Khyal Geometries is a new project which combines classical, jazz and folk technique on the sitar with improvised live-coding of a digital audio workstation. Modal melodies and choral harmonies on the sitar are combined with synthesis, looping and effects processing mediated in real time by a functional language, resulting in fugues and canons of soundscape which morph from rich and ambient to rhythmic and syncopated.
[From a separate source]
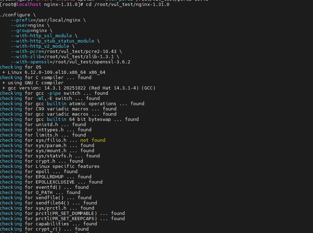Click the yellow 'not found' text for sys/filio.h
This screenshot has height=233, width=313.
[93, 140]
# Atsushi Tadokoro (live coding)
Atsushi Tadokoro is a creative coder. Currently teaching as an associate professor at Maebashi Institute of Technology, and as a part-time lecturer at Tokyo University of the Arts and Keio University in Japan.
Tadokoro makes music works of sound synthesis using an algorithm and performs improvisation with sounds and moving-images by a laptop. His lectures about “creative coding” and “Live Coding” for openFrameworks, Processing, Sonic Pi and TidalCycles, etc. are online to be practically used for students and creators.
In this performance, Atsushi Tadokoro will unite the audio and visual stimulus together using Haskell based live coding library TidalCycles. The application selects a shader animation when detecting the note on the timing of TidalCycles via OSC, making synchronized complex animations automatically in real-time.

# Mári Mákó (live)
Mári Mákó is a composer and sound artist based in Rotterdam, the Netherlands.
In her solo practice she plays with live electronics, which she combines with acoustic sound sources: voice, amplified instruments and objects. In her performance she is looking for unconventional music practices to give space for her own compositional processes and she is aiming to challenge the ‘recital form’ of concerts.
Along with that she is designing her own performative tools with sensors and self-built oscillators. Schmitt is a live-electronic music performance. The piece meant to challenge and explore the relationships between motion, gesture and music. The narrative of the piece is about overcoming existential crisis and rebirth. The instrumentation is focused on a self-built Schmitt oscillator which sound transformation is the sonic journey of the piece.

# BEER, the Birmingham Ensemble for Electroacoustic Research (live coding)
BEER, the Birmingham Ensemble for Electroacoustic Research, was founded by Scott Wilson in 2011 as a project to explore aspects of realtime electroacoustic music making. Particular interests include networked music performance over ad hoc wi-fi systems, and live coding (programming music in real time using algorithms that can be altered while they are running). In keeping with post-free jazz developments in improvisation (e.g. Zorn, Braxton), we create structures in software that impose limitations and formal articulations on the musical flow (with networked software systems serving as intervention mechanism / arbiter / structural provocateur par excellence). Musical influences run the gamut from Xenakis to Journey. Past and current members include Konstantinos Vasilakos, Erik Nyström, Tsun Winston Yeung, Norah Lorway, Tim Moyers, Martin Ozvold, Luca Danieli, Winston
Yeung, Roz Coull, Visa Kuoppala and Scott Wilson.
Performing artists are Scott Wilson, Konstantinos Vasilakos, Erik Nyström and Tsun Winston Yeung.